* _Records from a collection_
================================

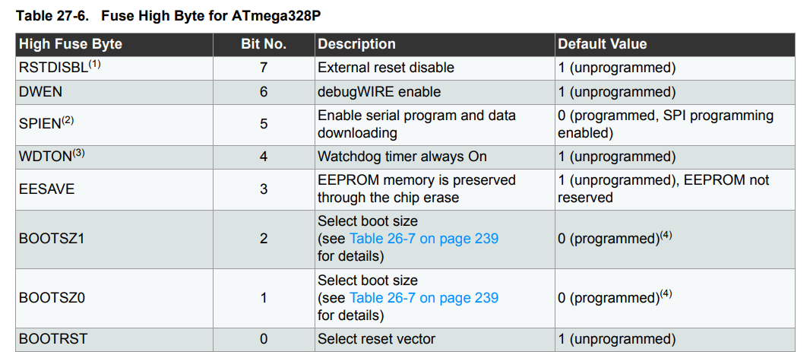Click 'Watchdog timer always On' description

click(x=402, y=157)
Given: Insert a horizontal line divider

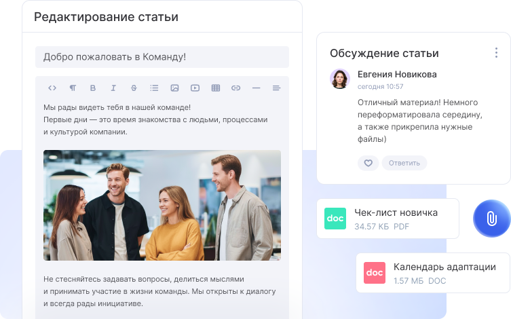Looking at the screenshot, I should pos(256,88).

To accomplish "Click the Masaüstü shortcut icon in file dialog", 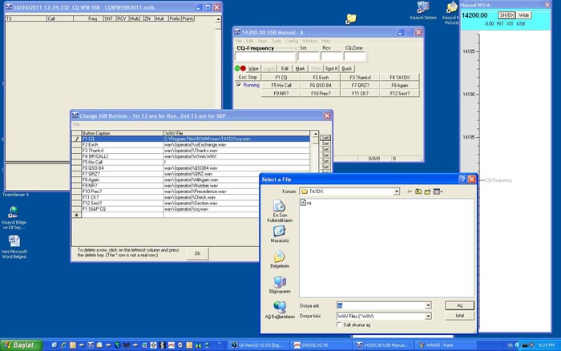I will coord(280,232).
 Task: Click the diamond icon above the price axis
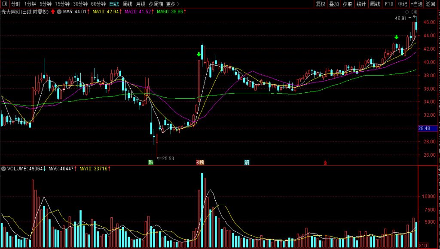pos(406,12)
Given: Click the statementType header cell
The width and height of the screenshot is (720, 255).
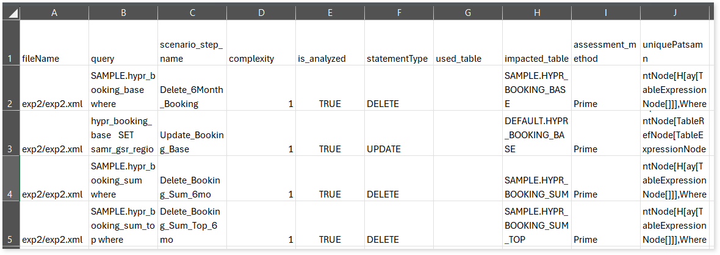Looking at the screenshot, I should (398, 44).

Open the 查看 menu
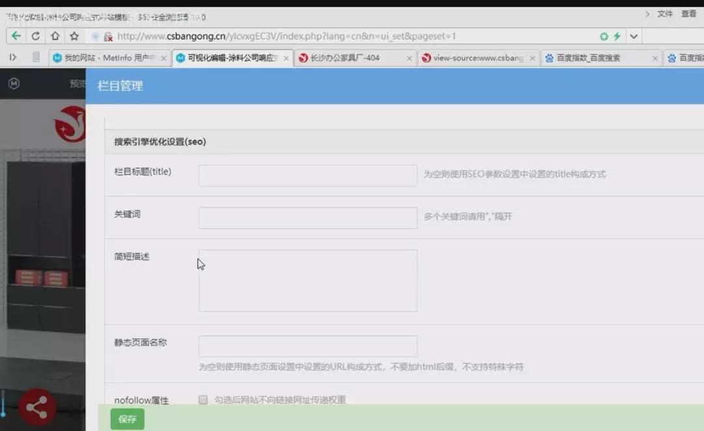click(688, 12)
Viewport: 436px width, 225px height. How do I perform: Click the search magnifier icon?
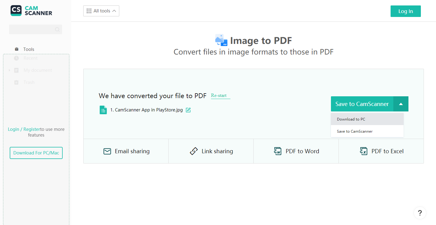(x=57, y=29)
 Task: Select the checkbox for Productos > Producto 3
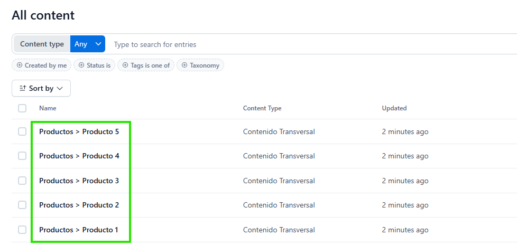(22, 181)
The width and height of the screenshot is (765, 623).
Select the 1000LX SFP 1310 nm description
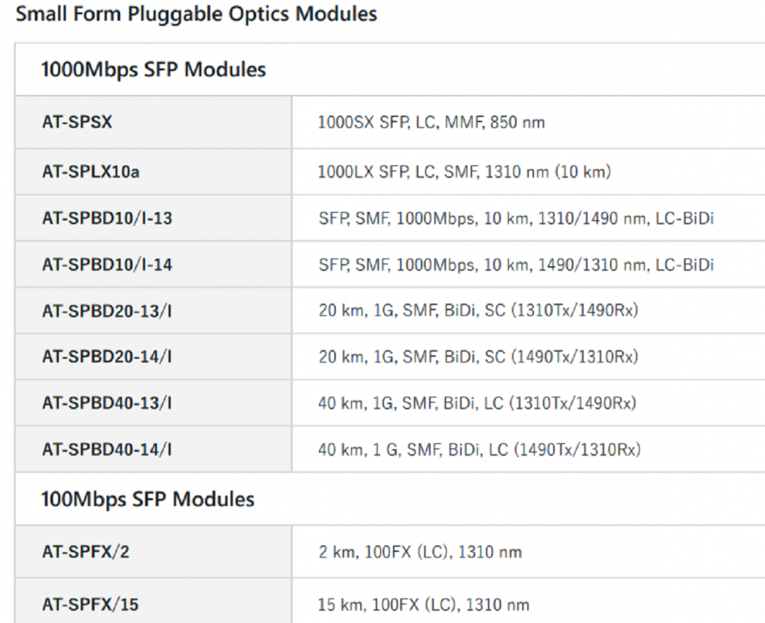pos(464,171)
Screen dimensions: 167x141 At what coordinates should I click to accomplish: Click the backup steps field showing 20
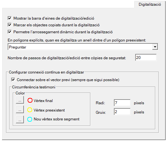(x=146, y=57)
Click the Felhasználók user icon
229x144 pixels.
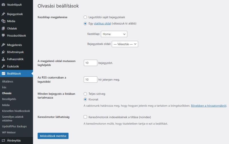click(x=3, y=59)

================================

* _WHAT YOU HAVE TO DO_
Begin at the line that contains "Screen dimensions: 167x141" and transcribe exactly, and only, each line through the final line of the data above, both included; the pictures do not go in.

* _EXERCISE RESULT_
Screen dimensions: 167x141 At what coordinates should I click to accomplish: Click the backup steps field showing 20
(x=146, y=57)
Click the Felhasználók user icon
229x144 pixels.
click(x=3, y=59)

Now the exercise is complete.